Events
The Taub Faculty of Computer Science Events and Talks
Yishai Shimoni (Andrea Califano's Lab, Center for Computational Biology and Bioinformatics (C2B2), Columbia University, New York)
Wednesday, 16.02.2011, 15:30
When monocyte-derived human dendritic cells (DCs) are infected by Newcastle
disease virus, the virus is known to be detected by RIG-I proteins, which
induces interferon production. Interferon activates a host of genes, including
the gene coding RIG-I. Single cell measurements is DCs show large cell to cell
variation of 3-4 orders of magnitude at 6-10 hours after infection. In order
analyze early times after infection, when reliable direct single cell data
cannot be obtained, an agent-based mathematical model was developed.

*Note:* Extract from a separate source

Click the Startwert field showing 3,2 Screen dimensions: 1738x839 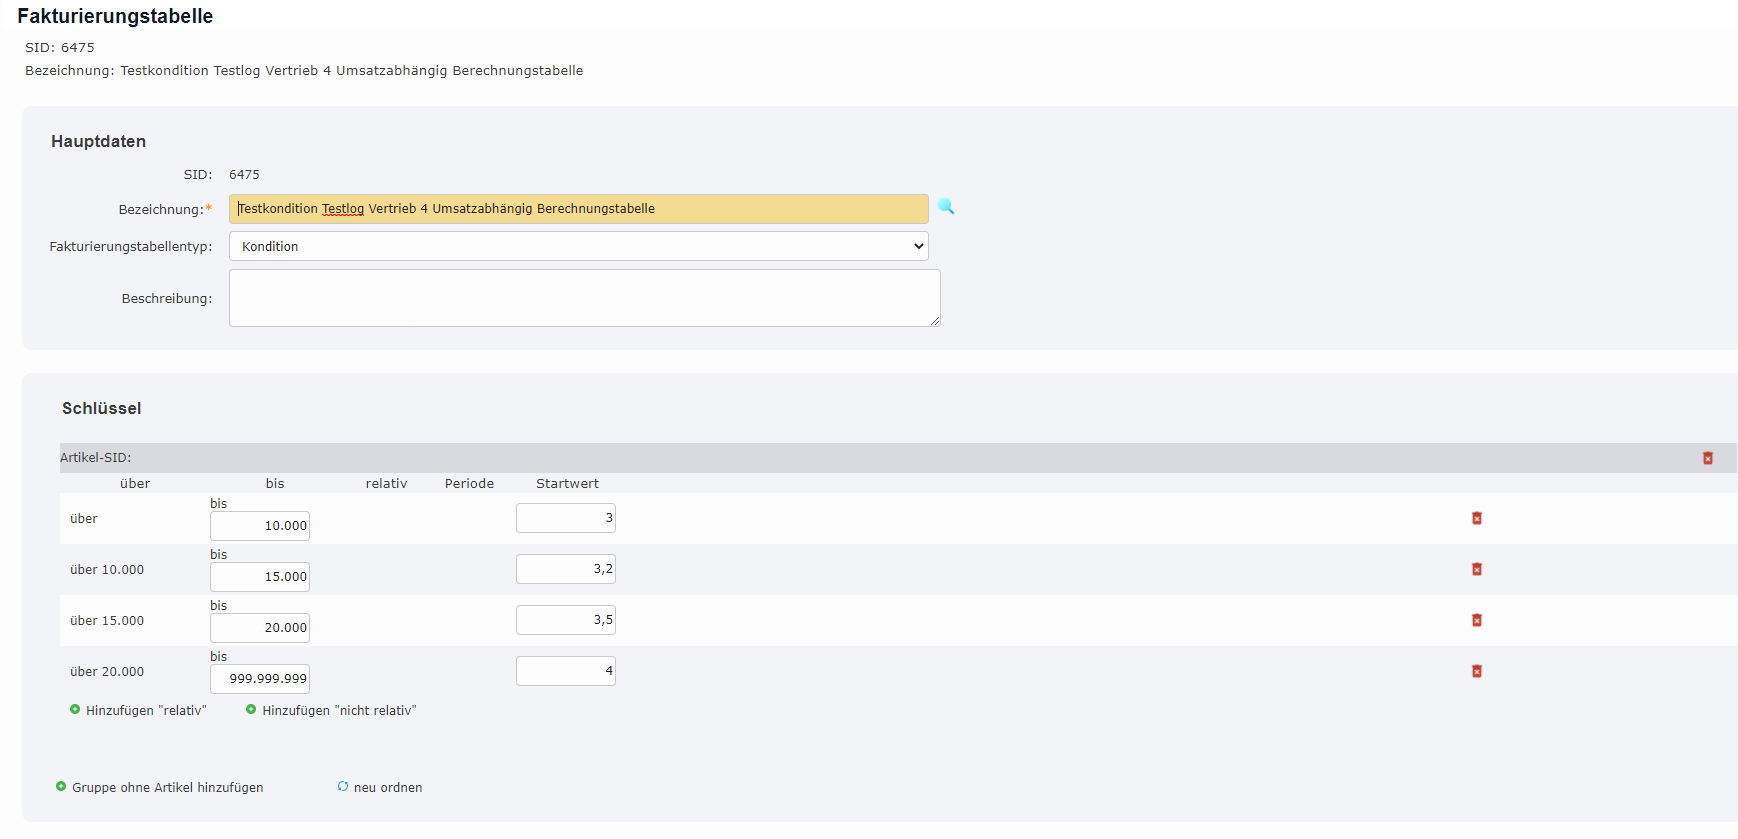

The model
was correlated with biochemical time-course measurements of the levels of IFNB1
and DDX58 (RIG-I). Simulations showed that a high level of variation and the
presence at early times of a small number of early responder cells is necessary
for explaining the experimental data as well as for efficient and controlled
activation of the IFNB1-DDX58 positive feedback loop. The model generated
testable predictions that were confirmed by single cell experiments. The
results suggest that large cell-to-cell response variation plays a significant
role in the early innate immune response, and that the variability is in fact
essential to the efficient activation of the IFNB1 based feedback loop.